The nitpicking that line-by-line review encourages makes this worse. If the reviewer can't see architectural issues (because the format doesn't show them), they leave comments on the things they can see: style, naming, minor logic issues. The author receives ten comments about variable names and zero substantive architectural feedback. They fix the variable names, the review is approved, and the structural issue ships.

Teams that do code review well have usually figured out implicitly that the review conversation should happen before the PR is submitted — in a design document, a brief architecture discussion, a quick Slack exchange about approach. By the time the diff appears, the big decisions are already made and agreed on. The diff review then focuses on execution quality, where line-by-line is actually appropriate.

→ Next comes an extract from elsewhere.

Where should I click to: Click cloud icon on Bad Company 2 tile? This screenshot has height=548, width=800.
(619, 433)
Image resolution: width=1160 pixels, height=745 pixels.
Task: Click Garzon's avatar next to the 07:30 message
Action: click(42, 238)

The counterargument: line diffs ARE useful for small, precise changes

To be fair to the format: for a 20-line bug fix, line-by-line diff is exactly the right tool. You want to see exactly what changed, character by character. A semantic diff for a typo fix in a comment would be absurd overkill. The diff format is not wrong — it is wrong as the universal default for all review scenarios.

Security fixes, hot patches, dependency updates — these benefit enormously from precise line-level review. The problem is that teams apply the same review process to a one-line bug fix and a multi-week feature. The format should adapt to the change size and nature. It almost never does.

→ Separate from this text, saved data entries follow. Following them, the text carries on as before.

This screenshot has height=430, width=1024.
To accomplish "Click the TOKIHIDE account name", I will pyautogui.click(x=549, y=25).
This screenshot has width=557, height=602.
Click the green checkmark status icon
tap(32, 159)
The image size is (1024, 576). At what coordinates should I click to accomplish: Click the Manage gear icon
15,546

What good review actually looks like

The developers who do code review well are opinionated about their tools. They know when to use split view vs unified. They know when to check out the branch locally and run it rather than reading a diff. They ask for architectural context before reviewing a large PR. They separate "design review" (pre-implementation) from "implementation review" (the diff).

The organizational intervention that actually works is PR size limits. Not hard limits — culture doesn't respond well to hard rules on creative work — but norms. If the default expectation is that a PR is reviewable in under 30 minutes, authors decompose their work accordingly. This forces design decisions to happen in conversations before code is written, which is exactly where they should happen.

Better tooling matters too. Use difftastic for semantic diff. Use git diff --color-moved to detect moved code. Use histogram diff instead of Myers. And when reviewing a structural change, check out the code and read the files — not just the diff. The diff tool is a starting point, not the complete picture.